Dr. Luc Lemire, chiropractor, Nancy Penttila, registered massage therapist and Cindy Hautanen, Doctor of Traditional Chinese Medicine, have seen a tremendous increase in the number of people walking through their doors that want to experience a health care model based upon preventative measures.

“The focus is to take care of people’s health, not their sickness,” says owner Lemire.

Since opening the centre in 2003, Lemire has tripled his income from the time he began his practice in 2002, and Penttila, who has been in business for six years, has a waiting list up to one year. Hautanen has seen her clientele increase by 75 per cent since she arrived 10 months ago.

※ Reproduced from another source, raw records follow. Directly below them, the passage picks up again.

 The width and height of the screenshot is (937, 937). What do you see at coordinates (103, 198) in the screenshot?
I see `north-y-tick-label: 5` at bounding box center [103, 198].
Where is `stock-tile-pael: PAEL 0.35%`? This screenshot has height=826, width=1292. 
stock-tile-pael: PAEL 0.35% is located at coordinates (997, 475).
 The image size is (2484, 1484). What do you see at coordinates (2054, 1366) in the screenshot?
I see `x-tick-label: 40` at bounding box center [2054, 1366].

Located in a quiet neighbourhood off the main downtown corridor in Timmins, the clinic was transformed from a mechanic’s garage into a clinic.

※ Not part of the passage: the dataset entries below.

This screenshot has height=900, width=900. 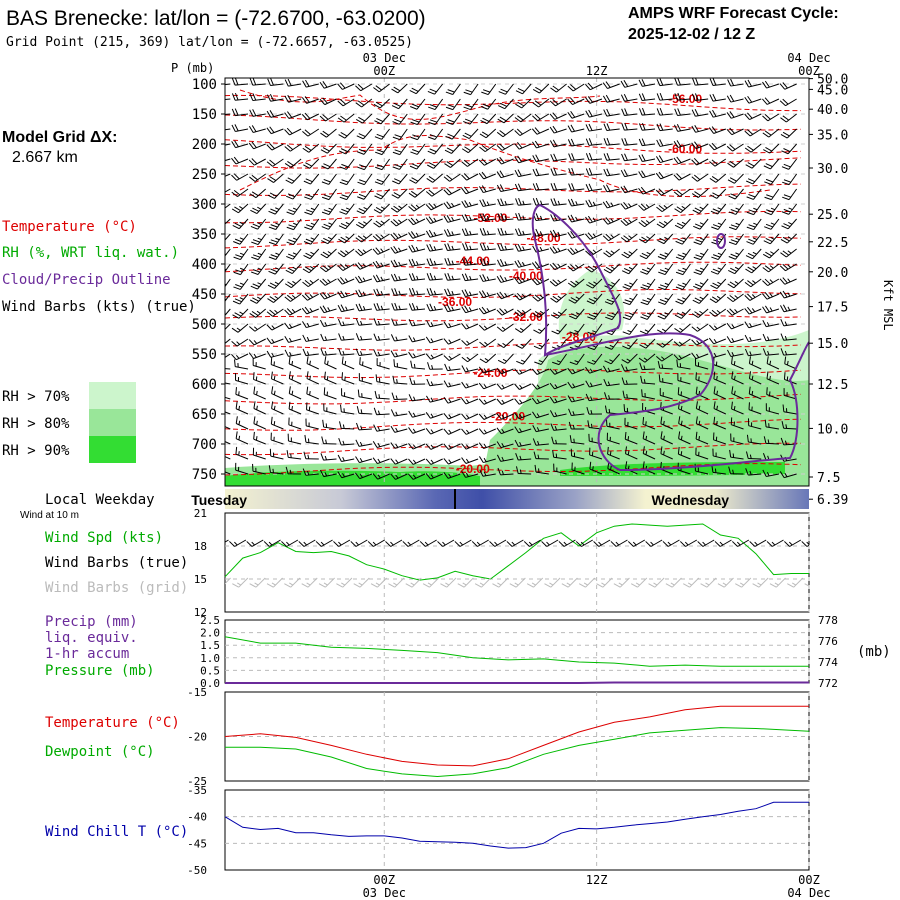 What do you see at coordinates (721, 241) in the screenshot?
I see `cloud-outline-small` at bounding box center [721, 241].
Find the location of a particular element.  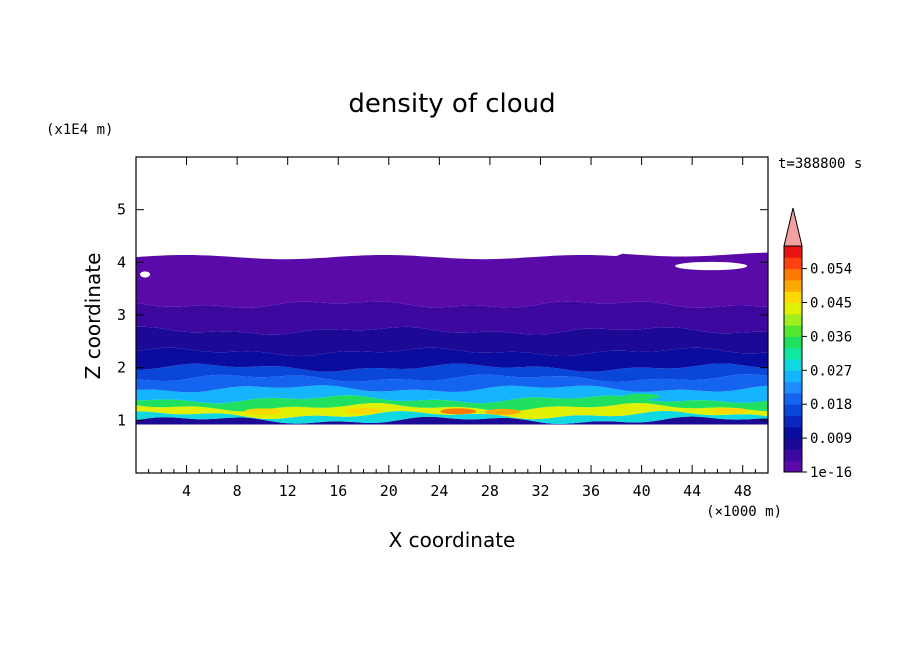

colorbar-label: 0.018 is located at coordinates (831, 405).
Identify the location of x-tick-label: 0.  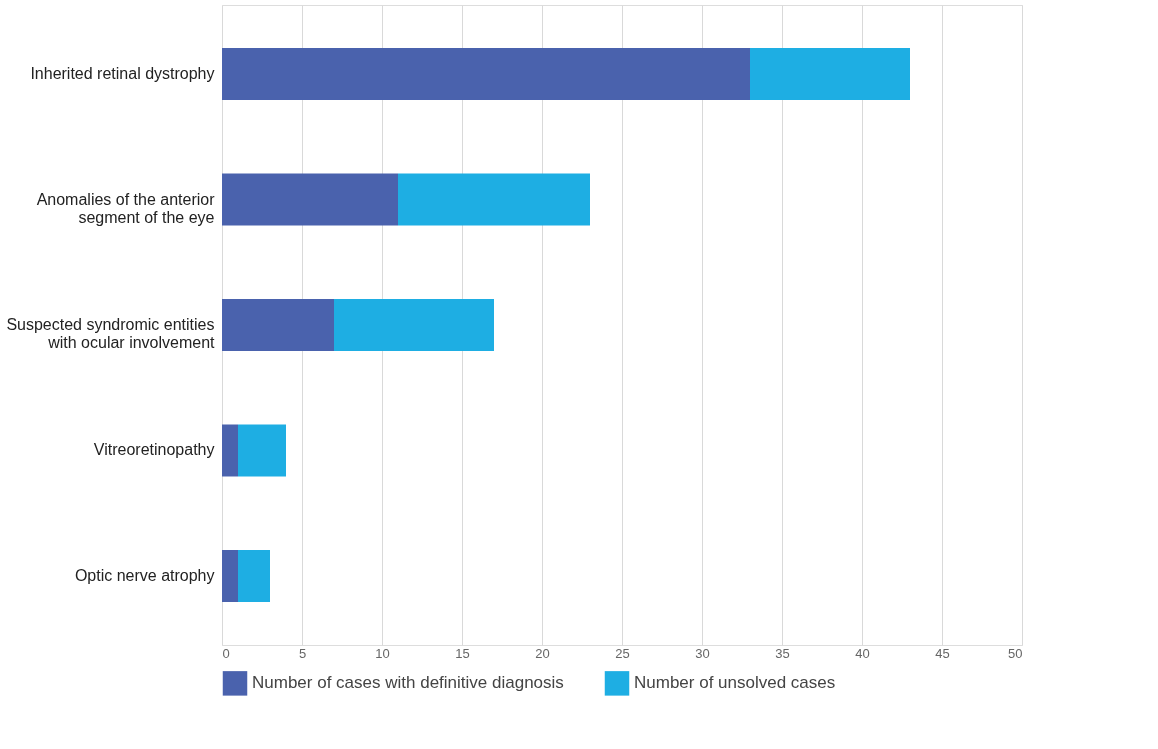
(226, 653).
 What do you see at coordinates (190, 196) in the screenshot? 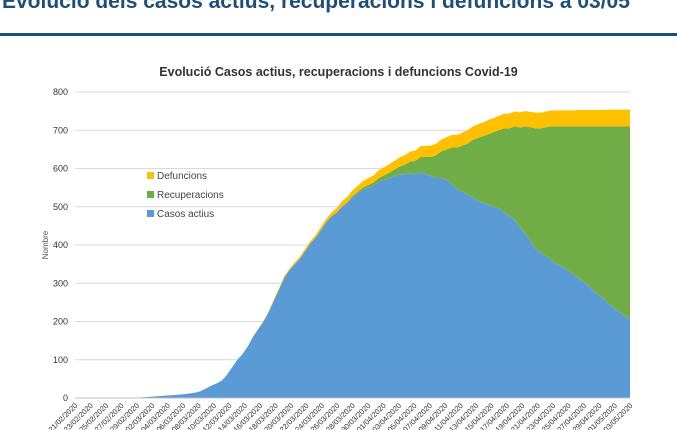
I see `legend-label: Recuperacions` at bounding box center [190, 196].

It opened in January 2003 with Lemire and Penttila at the helm offering their services. The husband and wife team believe their professions complement each other. Timmins native Hautanen, the newest member, joined the team in the spring of 2005. To her knowledge, she is the only practitioner in northeastern Ontario licensed under the government-regulated College of Traditional Chinese Medicine and Acupuncture in British Columbia, regarded as North America’s highest standard.

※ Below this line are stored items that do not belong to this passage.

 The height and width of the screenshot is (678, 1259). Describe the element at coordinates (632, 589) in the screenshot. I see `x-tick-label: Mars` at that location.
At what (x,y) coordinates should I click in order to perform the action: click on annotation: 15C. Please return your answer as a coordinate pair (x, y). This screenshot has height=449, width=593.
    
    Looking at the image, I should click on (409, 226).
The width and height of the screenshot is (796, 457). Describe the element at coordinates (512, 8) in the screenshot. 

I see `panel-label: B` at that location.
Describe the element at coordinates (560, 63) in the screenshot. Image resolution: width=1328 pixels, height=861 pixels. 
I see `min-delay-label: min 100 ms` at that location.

What makes the centre so progressive is its focus: preventing problems or sickness before they arise by restoring balance to the body, and education.

Lemire says the concept of “whole body” developed out of addressing the physical, chemical and emotional stresses people endure on a daily basis.

“What we can do for people working as a team, is much better,” he says.

Lemire treats the body before it reaches the symptomatic stage using a computerized scanning device called Insight Millennium. He calls it the most highly advanced technology available to the chiropractic profession. Although around since the mid-1940s, Lemire says it has only been in use in chiropractor’s offices for the last 10 years.

“So rather than basing my analysis on how you are feeling, I can base it on how you function,” he says.

The device detects nerve disturbances before physical symptoms appear by measuring nerve impulses as they flow through the muscles. It also measures the autonomic nervous system (system that controls bodily functions such as the heartbeat) with infrared thermography (temperature readings). Through this monitoring, patients can visibly see improvement over a period of time.

“Most things in the human body are not detected at a conscious level,” Lemire says. “So with the scan, I can get in there and see how the nerves are functioning before you have a symptom.”

If a misalignment chokes off the nerve supply to the various organs in the body, called subluxation, the machine detects it and Lemire realigns the bones.

“That’s the goal of chiropractic,” he says. “To free up your nerve supply so that your body can express itself the way it was designed to.”

Lemire says most health care begins at the symptomatic stage (when one feels pain), which inevitably requires more time and energy to repair than if the patient had been proactive about his health.

Massage therapy and traditional Chinese medicine also support the same philosophy with methods that restore harmony and balance to the body in order to maintain a healthy life.

Penttila decided preventative medicine was more appealing after nursing for a year. She offers three types of massage: deep tissue, relaxing, and hot stone. All are designed to get rid of toxins, realigns muscle fibers, and increase blood flow, nutrients and oxygen to the muscles.

Hautenan performs a combination of therapies, including acupuncture, moxibustion (burning the herb mugwort in conjunction with acupuncture), cupping (a cup is applied to the skin to remove toxins, increase blood flow and realign the flow of qi-energy), Tui na (Chinese massage and acu-pressure) and Qi-Gong (“chee kung”), a type of exercise similar to Tai Chi.
Lemire says although the Chinese medicine is still fairly new, it is “very well aligned with what we do.”

In addition to their services, they offer monthly seminars, educating people about their services and how to maintain healthy bodies and lifestyles. Hautenan teaches Qi-Gong classes through Northern College and also offers monthly information sessions.